As data scientists work their magic on huge sets of apparently disparate information to unveil surprising insights in fields as varied as accounting and law enforcement, the process they follow is a mystery to most outside the field.
Your car insurance costs less if you pay your bill on time. That’s because insurance industry data scientists found that people that pay bills promptly are less likely to be in accidents. How did they even think to ask that question? How did they accumulate the accident data and compare it to the billing information to establish the correlation? What other revelations are buried in those numbers?
Still, it’s not the mysteries they unveil so much as that process itself that defines the field of data science.
Honing the Process: How the Course Was Set Even Before We Were Buried in Data
Once upon a time, business and government turned to statisticians for answers when big numbers were involved. But large and complex datasets, representational reporting challenges, and data-driven inquiry all wrought changes that made “statistics” an outmoded description of what researchers were actually doing.
In 1997, University of Michigan statistics professor C.F. Jeff Wu went through the trouble of setting down what distinguished the modern practices that were evolving from traditional aspects of statistics.
In a talk he titled “Statistics = Data Science?” Wu both gave data science its name and outlined the basic process that describes the field today.
He identified three aspects to data science which differentiate it from pure statistics:
- Data Collection
- Data Modeling and Analysis
- Problem Solving and Decision Support
But while those three steps provide a high-level overview of what data scientists do on a daily basis, there’s still a lot of mystery when it comes to the details of the process.
The data science process is a recursive one; arriving at the end will take a good data scientist back to the beginning again to refine each of the steps based on the information they uncovered.
But each round begins with a question.
Step 1. Ask an Interesting Question
Whether it originates in the mind of the investigating data scientist or as a request from other parties, every inquiry starts as a question to be answered.
- Is there a business goal to achieve?
- Some object of scientific interest that would be helpful to discover?
- What parameters would the ideal answer fulfill?
Step 2. Design a Data Collection Program
In many cases, data scientists work with existing data sets collected in the course of other investigations.
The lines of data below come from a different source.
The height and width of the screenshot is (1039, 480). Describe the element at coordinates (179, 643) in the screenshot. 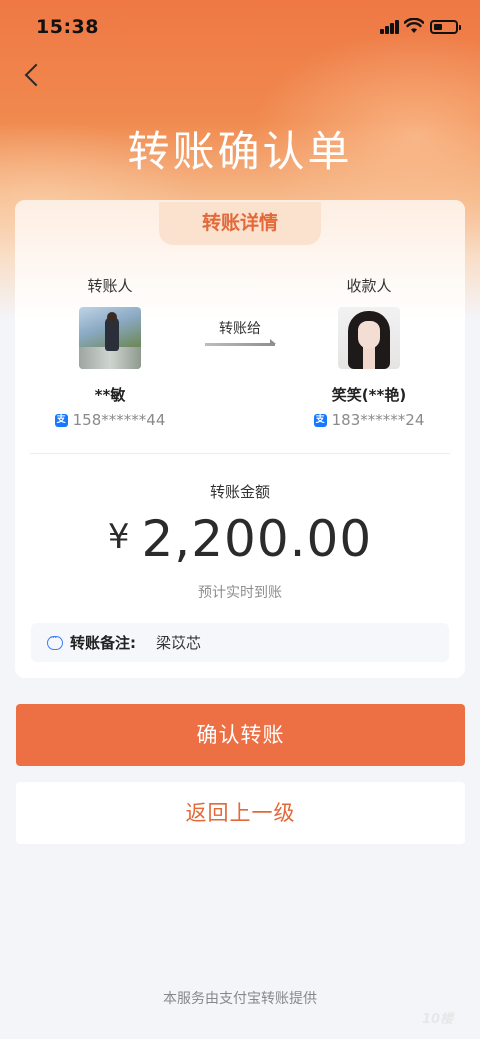

I see `remark-value: 梁苡芯` at that location.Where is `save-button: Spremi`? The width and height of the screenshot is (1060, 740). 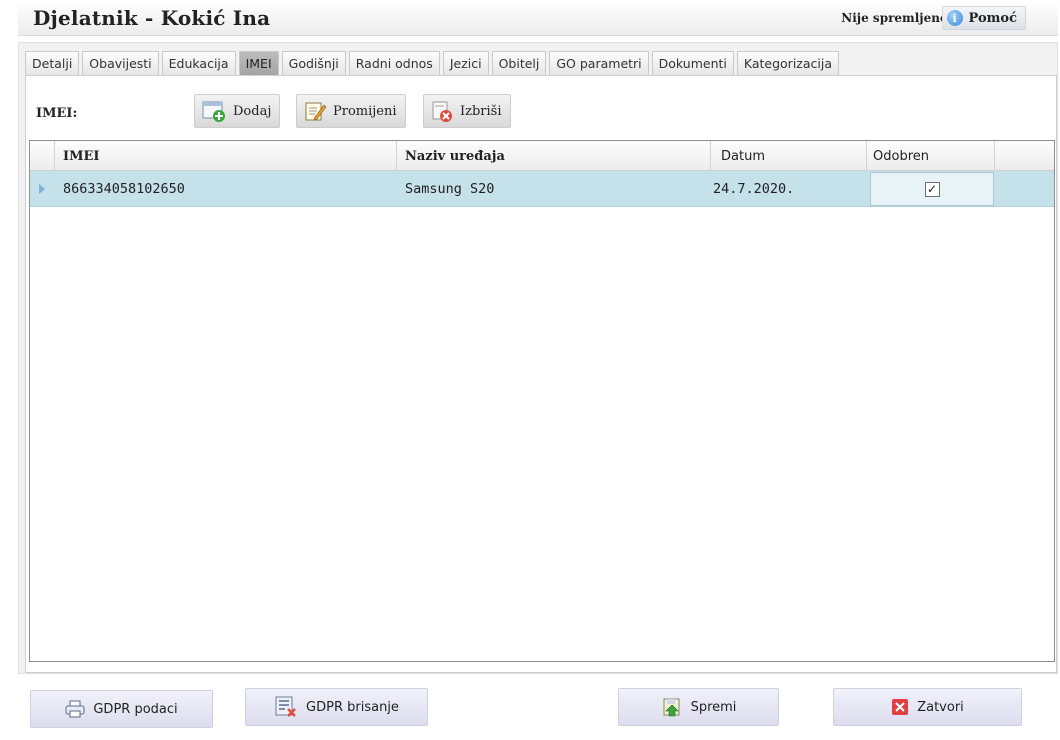 save-button: Spremi is located at coordinates (698, 707).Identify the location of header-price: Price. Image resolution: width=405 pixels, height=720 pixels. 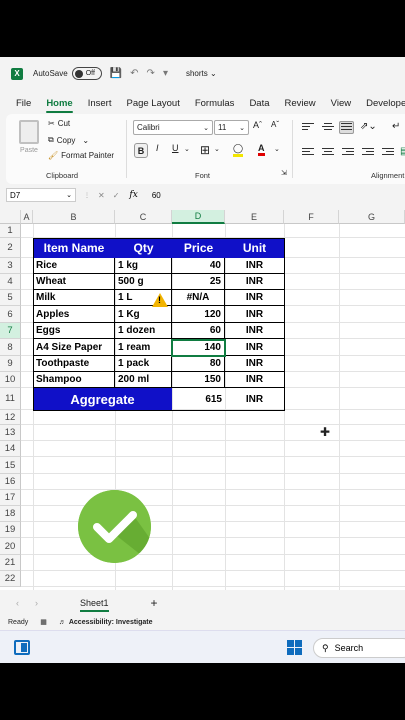
(198, 248). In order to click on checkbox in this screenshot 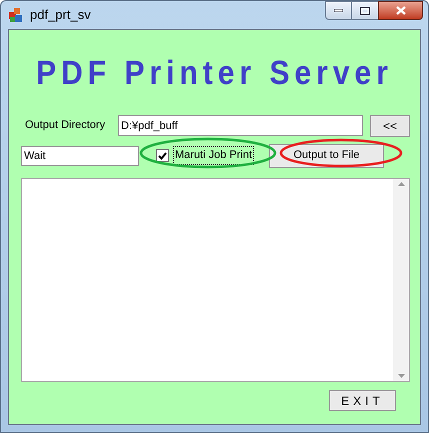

But the way that data is gathered and stored can limit the questions that may be answered from it and relevant data is not always immediately available.
With the question in mind, the data scientist will decide how to gather the information required to answer it:
- Establish whether or not the data exists in the real world and is relevant to the question
- Devise a collection scheme to acquire it
- Logistical considerations
- Cost?
- Privacy issues?
- Coordinate with departments or agencies needed for collection program liaison
Step 3. Collect and Review the Data
Even the best designed data collection system will result in some quirks and oddities in the data as it actually becomes available– typos, falsification, or frequently misunderstood questions on badly designed forms can all present data sets that are less than factual.
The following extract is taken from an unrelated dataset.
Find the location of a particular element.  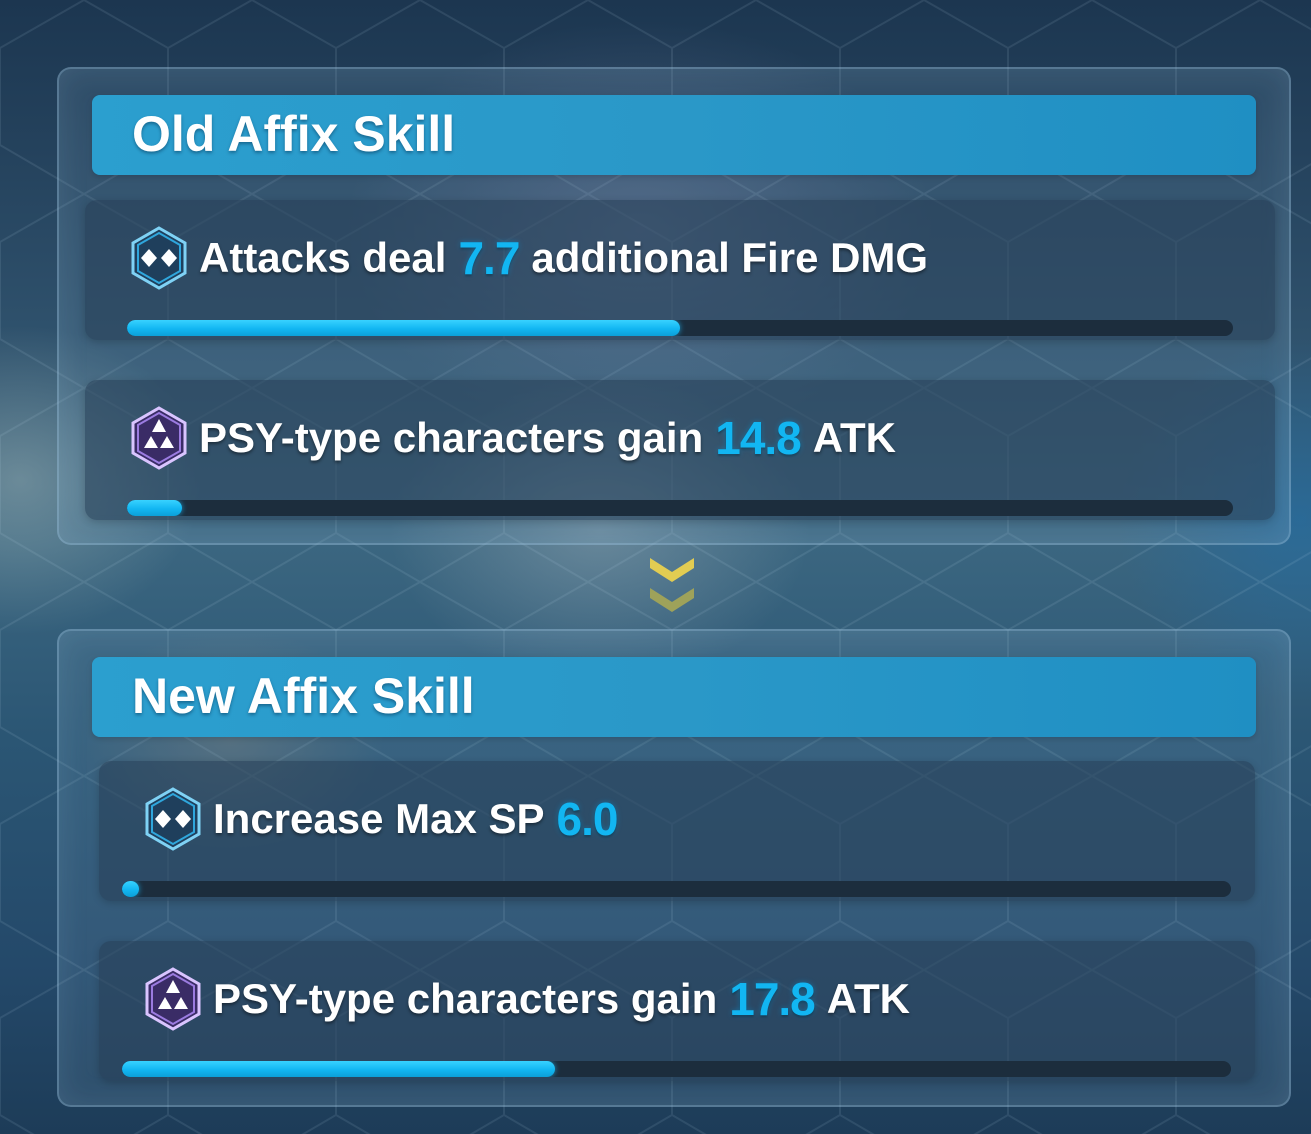

affix-line: Increase Max SP 6.0 is located at coordinates (386, 819).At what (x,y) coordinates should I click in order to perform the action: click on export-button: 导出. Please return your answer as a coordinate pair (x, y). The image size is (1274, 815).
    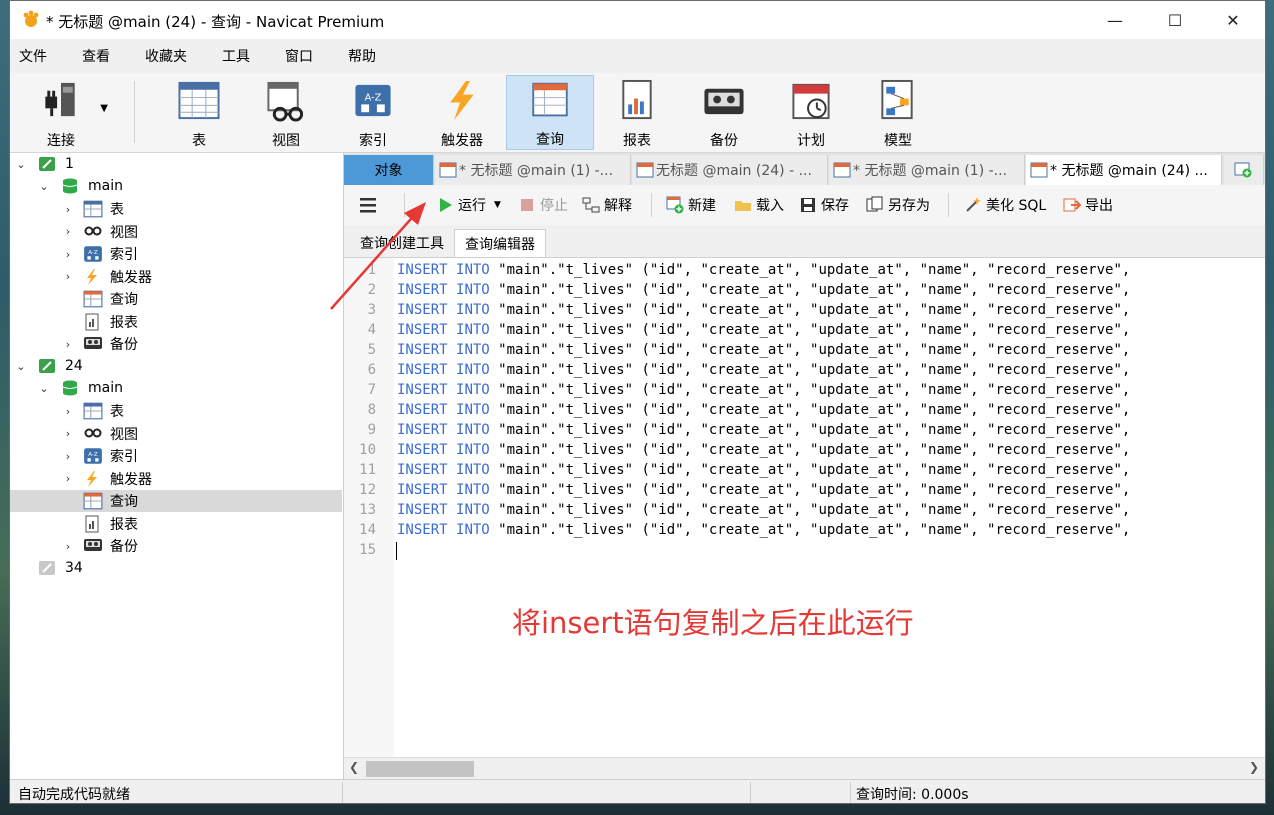
    Looking at the image, I should click on (1088, 205).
As the data is collected, the data scientist will review it to revisit the collection program and get a feel for the set:
- Store the incoming data in a way that will allow further modeling and reporting
- Join data from multiple sources in a relevant and logical manner
- Check for anomalies or unusual patterns
- Caused by the collection process itself, or do they reflect the topic of investigation?
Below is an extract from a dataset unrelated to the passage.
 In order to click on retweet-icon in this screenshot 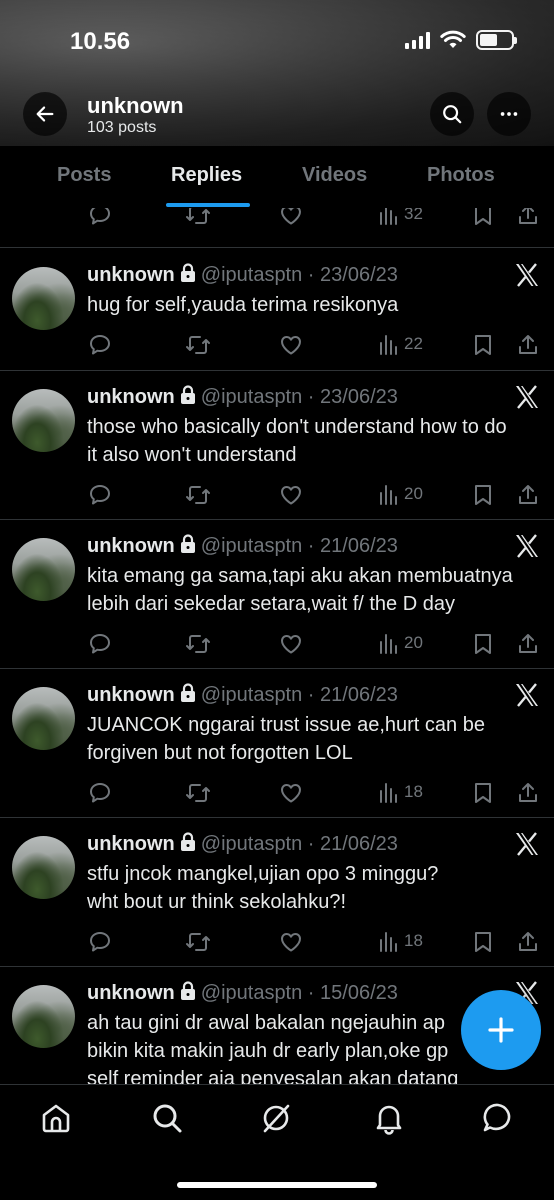, I will do `click(198, 216)`.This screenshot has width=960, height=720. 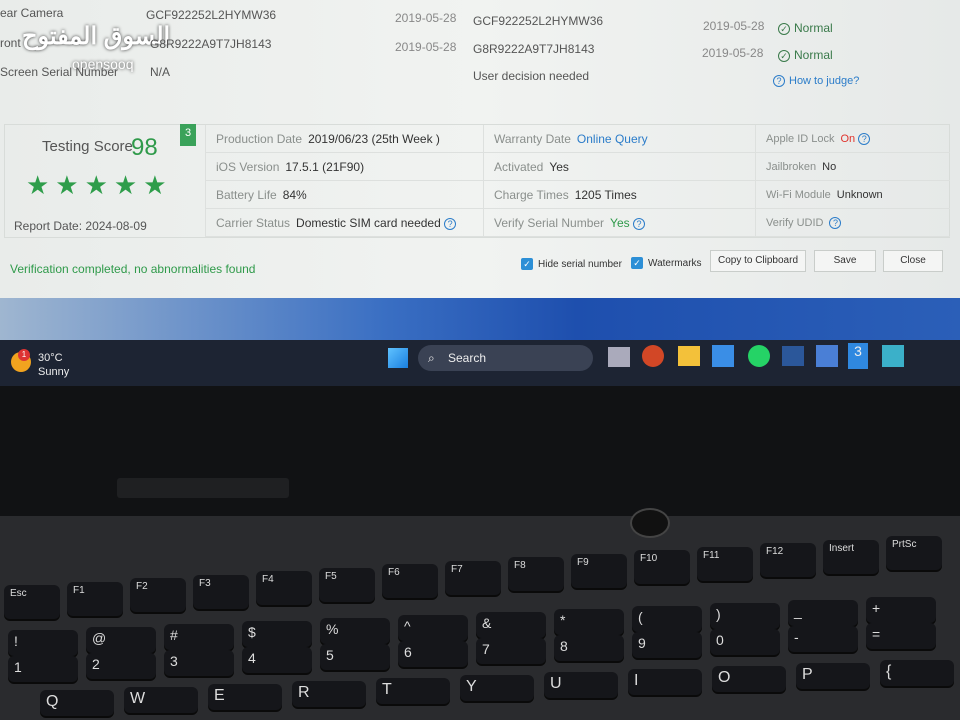 I want to click on report-date: Report Date: 2024-08-09, so click(x=80, y=226).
- Possible to correct, or do they require a new collection scheme?
Step 4. Process the Data
Either due to anomalies found in step 3 or just the general and common necessity of cleaning up messy raw data, the data scientist will have to “wrangle” it before moving further into the modeling process.
Also known as “munging” this hard-to-define step is one of the ways that data scientists make the magic happen—bringing skills and intuition to bear to take messy, incoherent information and shuffle it into clean, accessible sets.
- Decide on the tools to use to comb through the raw data
- Tools: R, Python, SQL
- Devise scripts to correct issues or reformat the data
- Store the munged data as a fresh data set or use programmatic pre-processing for each subsequent query
Step 5. Model and Analyze the Data Sets
With all the important groundwork complete, the data scientist will get down to the fun stuff— diving into a clean data set and applying the pick-and-shovel algorithms that will pluck meaning from it:
- Build a data model to fit the question
- Validate the model against the actual collected data
- Perform the necessary statistical analyses
- Machine-learning or recursive analysis
- Regression testing and other classical statistical analysis techniques
- Compare results against other techniques or sources
Step 6. Visualize and Communicate the Results
The most challenging part of the data scientist’s job is taking the results of the investigation and presenting them to the public or internal consumers of information in a way that makes sense and can be easily communicated:
- Graph or chart the information for presentation
- Interactive, allowing users to explore directly?
- Tools: R, Python, Tableau, Excel
- Tell a story to fit the results
- Interpret the data to describe the real-world sources in a plausible manner
- Assist decision-makers in using the results to drive their decisions
- Answer follow-up questions
- Present the same data in different formats for specific purposes: reports, websites, compliance purposes
The process is rarely linear. Each step can push a data scientist back to previous steps before reaching the end of the process, forcing them to revisit their methods, techniques, or even to reconsider whether or not the original question was the right one in the first place.
And, having finally come to a definitive result, the data scientist will almost always find that the answer simply sparks more questions: the process begins again!